• _Work instruction_:
The range runs from the line containing "575x518 pixels." to the last line of the entries. Restate those lines word for word, without the pictures.

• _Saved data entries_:
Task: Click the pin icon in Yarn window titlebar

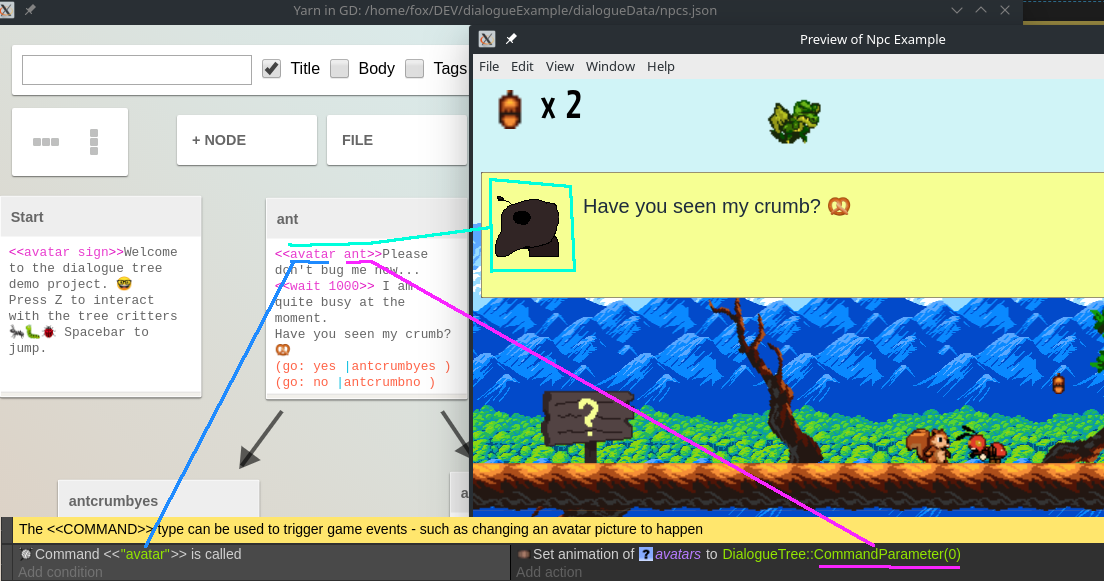Action: (x=30, y=10)
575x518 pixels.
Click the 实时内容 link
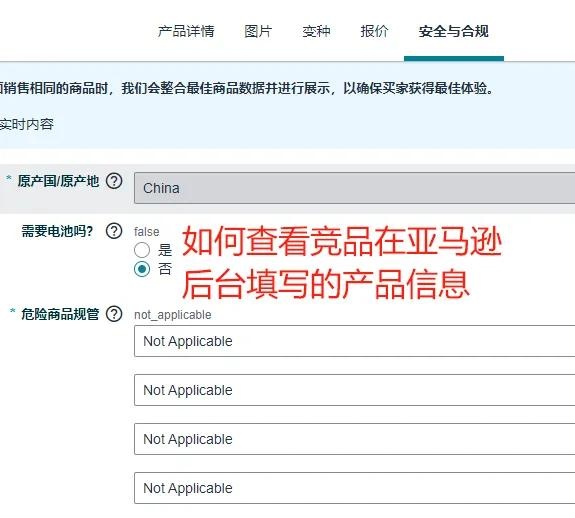[x=27, y=124]
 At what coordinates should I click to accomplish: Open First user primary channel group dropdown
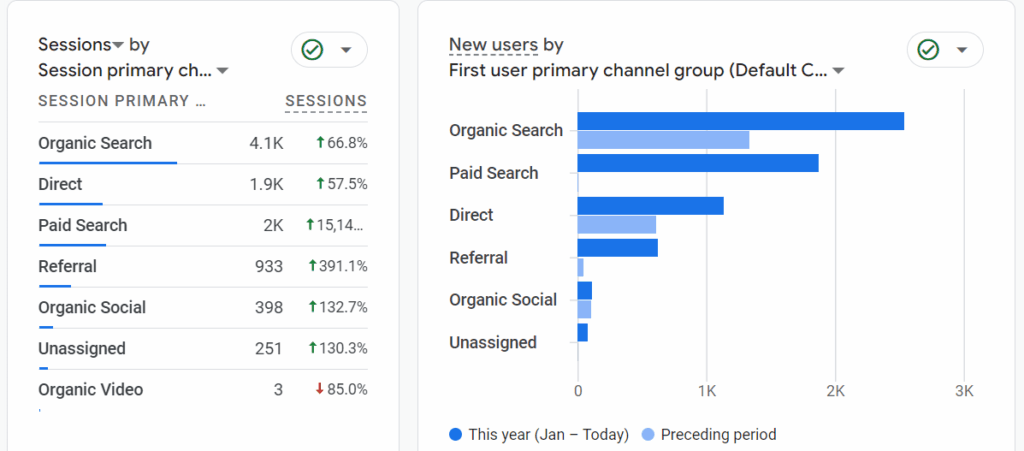click(x=838, y=71)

• _Exercise answer_:
575x518 pixels.
Click the 实时内容 link
[x=27, y=124]
 At what coordinates should I click to accomplish: Open First user primary channel group dropdown
click(x=838, y=71)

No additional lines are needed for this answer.